Kubyz

Equinox è un progetto pubblicato nel 2019 grazie ad una campagna di crowdfuning. Rappresenta un momento decisivo di svolta della band in quanto è stato scritto e prodotto dopo un radicale cambio di formazione della band. Rappresenta uno sforzo creativo di sintesi dei contrari, di relazione dialettica delle contraddizioni. Nel progetto Equinox, l’ uomo è intrappolato nella morsa delle considerazioni critche, effimere e contraddittorie, dalle quali può trovare rifugio esclusivamente nella sua autocoscienza acritica, generata e generatrice delle simbiotiche ed opposte polarità. Il videoclip, diretto da Giacomo Spaconi, è una metafora che rappresenta la convivenza di forze contrarie ma intertipendenti, in particolare l’impulso creativo e quello distruttivo, che costutiscono e caratterizzano ogni essere umano.
Altre curiosità su questa band interesante le potrete trovare in questa bella intervista.

CMZ: ” EQUINOX” è il singolo che segue il debutto del 2016 con l’album “L’Eco di Urlo”, raccontateci qualcosa di questo nuovo lavoro
K: “EQUINOX” è un progetto composto di due anime: una musicale e una visiva. Il brano percorre atmosfere sonore eterogenee in un percorso concettuale di analisi degli opposti. Il videoclip, diretto da Giacomo Spaconi, ci mostra cinematograficamente il senso concettuale del brano tramite la rappresentazione parallela di due personaggi contrapposti ma uniti da un elemento comune.
Il progetto, inoltre, prevede una seconda traccia che sarà pubblicata prossimamente.

CMZ: Quali sono gli artisti che maggiormente hanno influenzato i Kubyz?
K: È una domanda difficile. Ogni membro della band ha gusti musicali eterogenei.
Ci ispiriamo, sicuramente, a un filone di musica psichedelica e alternativa rappresentato da band internazionali come Radiohead, Tool, NIN, Tycho, King Crimson e molti altri. Sul versante italiano abbiamo meno scelta dovuta ad una carenza di produzioni affini ai nostri gusti anche se, sicuramente, i Verdena, i Subsonica, Franco Battiato e progetti progressive degli anni ’70 ci hanno ispirato molto.

CMZ: Siete soddisfatti di questo singolo? Oppure avreste voluto cambiare qualcosa?
K: La traccia è stata composta in un momento di trasformazione della band, in quanto una prima versione è stata composta con Leonardo, il nostro ex tastierista, mentre la versione finale è stata ricalibrata dalla nuova formazione. È un brano complesso e molto eterogeneo: questo è un pregio e un difetto.
Siamo soddisfatti del lavoro ma, per il futuro, vorremmo puntare a produzioni meno articolate. Vedremo…

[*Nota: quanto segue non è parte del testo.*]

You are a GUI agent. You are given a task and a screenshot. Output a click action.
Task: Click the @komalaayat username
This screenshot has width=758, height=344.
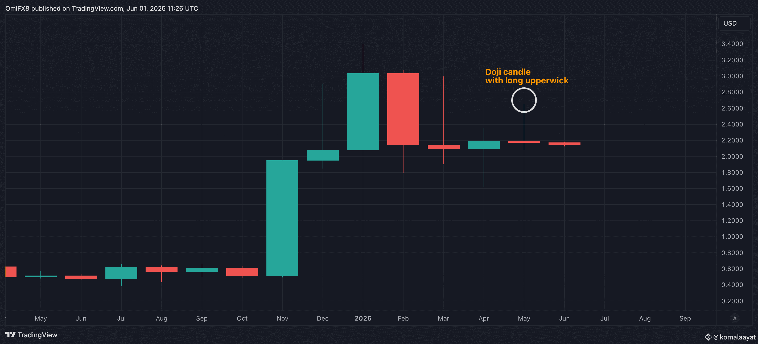(734, 337)
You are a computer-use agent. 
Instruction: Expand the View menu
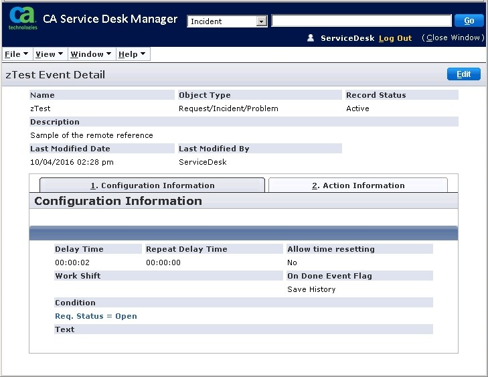coord(49,54)
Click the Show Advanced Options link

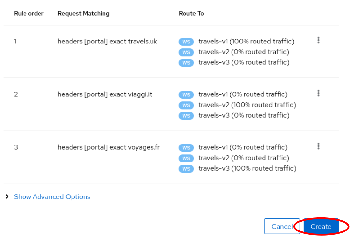pyautogui.click(x=52, y=197)
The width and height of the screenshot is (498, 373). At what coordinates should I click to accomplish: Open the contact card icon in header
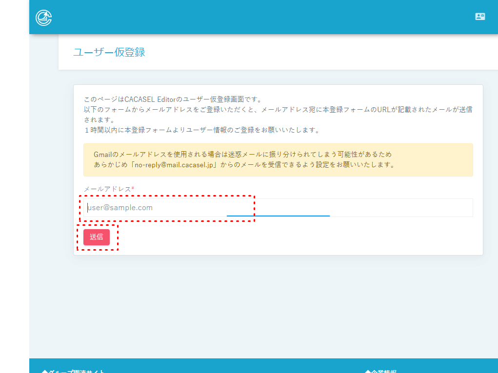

CMZ: Chi ascolta “EQUINOX”, a quali generi musicali potrà andare incontro?
K: In “EQUINOX” sono presenti molti generi musicali: post-rock, progressive metal, musica elettronica e una forte componente psichedelica. È un viaggio sonoro di non facile definizione… ma decisamente incisivo.

CMZ: Alla fine che cosa farete da grandi?
K: Ci auguriamo che il progetto possa affermarsi sul panorama musicale italiano. Da “grandi”, se con questo vi riferite al progetto, speriamo di poter creare una nicchia musicale alternativa a quella presente in questo momento in Italia.

CMZ: Salutateci con un consiglio alle nuove leve che vogliono addentrarsi nel mondo musicale!!
K: Siate coraggiosi, non abbiate timore di apparire fuori contesto o di esprimervi fuori dal coro. Crediamo che la diversità sia un elemento prezioso da valorizzare. Suonate, suonate e confrontatevi.